Possible challenges to traders today

  • No Major Economic News to speak of.

  • Lack of Major Economic News.

Treasuries

Traders, please note that we've changed the Bond instrument from the 30 year (ZB) to the 10 year (ZN). They work exactly the same.  

We've elected to switch gears a bit and show correlation between the 10-year bond (ZN) and the S&P futures contract.  The S&P contract is the Standard and Poor's, and the purpose is to show reverse correlation between the two instruments. Remember it's likened to a seesaw, when up goes up the other should go down and vice versa.

On Friday the ZN hit a Low at around 9 AM EST.  The S&P was trading Higher at around the same time.  If you look at the charts below ZN gave a signal at around 9 AM and the S&P gave a signal at around the same time.  Look at the charts below and you'll see a pattern for both assets.
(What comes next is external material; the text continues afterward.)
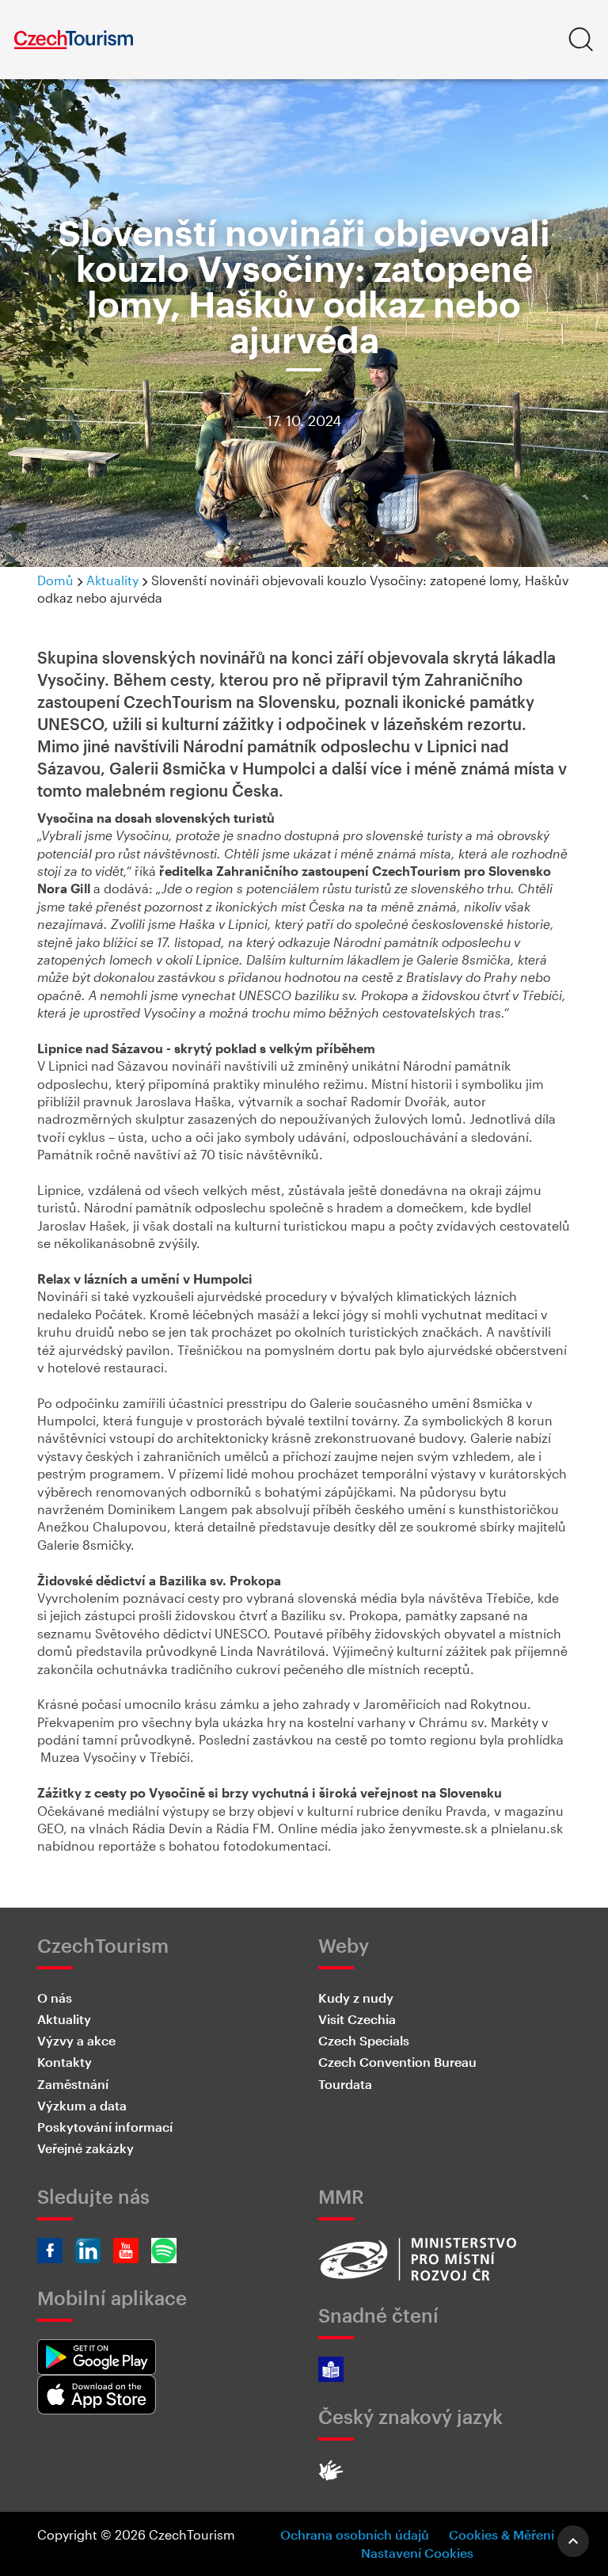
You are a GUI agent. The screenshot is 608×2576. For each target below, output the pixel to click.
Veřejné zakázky (85, 2148)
ZN hit a Low at around 9 AM and migrated Higher.  These charts represent the newest version of MultiCharts and I've changed the timeframe to a 15-minute chart to display better.  This represented a Long opportunity on the 10-year note, as a trader you could have netted about 50 ticks per contract on this trade.   Each tick is worth $15.625.  Please note: the front month for the ZN is now Jun '23.  The S&P contract is still Mar' 23.   I've changed the format to filled Candlesticks (not hollow) such that it may be more apparent and visible.  
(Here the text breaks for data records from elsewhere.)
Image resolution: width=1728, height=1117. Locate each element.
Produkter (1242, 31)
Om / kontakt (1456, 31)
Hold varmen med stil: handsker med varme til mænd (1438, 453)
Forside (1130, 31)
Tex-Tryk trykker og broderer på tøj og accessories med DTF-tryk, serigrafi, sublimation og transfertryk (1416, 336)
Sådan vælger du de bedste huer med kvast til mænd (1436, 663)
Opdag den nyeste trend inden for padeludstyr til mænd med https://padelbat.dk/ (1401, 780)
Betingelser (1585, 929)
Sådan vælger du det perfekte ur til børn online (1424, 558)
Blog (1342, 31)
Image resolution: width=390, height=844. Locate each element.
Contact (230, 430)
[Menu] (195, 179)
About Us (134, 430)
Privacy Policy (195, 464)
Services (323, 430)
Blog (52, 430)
Charts courtesy of MultiCharts built on an AMP

ZN - Jun 2023 - 3/10/23

S&P - Mar 2023 - 3/10/23

Bias

On Friday we gave the markets a Neutral or Mixed bias as it was Jobs Friday, and we always maintain a Neutral bias on that day.  Why?  Because the markets have never shown any sense of normalcy on that day.  This past Friday was no exception. The Dow traded Lower by 345 points and the other indices traded Lower as well. Today we aren't dealing with a correlated market and our bias is Neutral or Mixed.

Could this change? Of Course. Remember anything can happen in a volatile market. 

Commentary

Another Jobs Friday has come and gone with the US economy creating 311,000 net new jobs last month, which exceeded the forecasted rate of 224,000.  You would think that by all estimates the markets would celebrate this. Wrong. The Dow dropped 345 points and the other indices lost ground as well.  Why?  Because traders and the Smart Money are afraid the Federal Reserve will hike rates even Higher than 25 basis points predicted. The markets are reacting to what they think the Fed will do.  So, it's all based on perception, not reality.  The thing is the financial markets are one of the few places where perception becomes reality.  Today we have no economic news to drive the markets one way or another, so the markets will rely on its own devices today.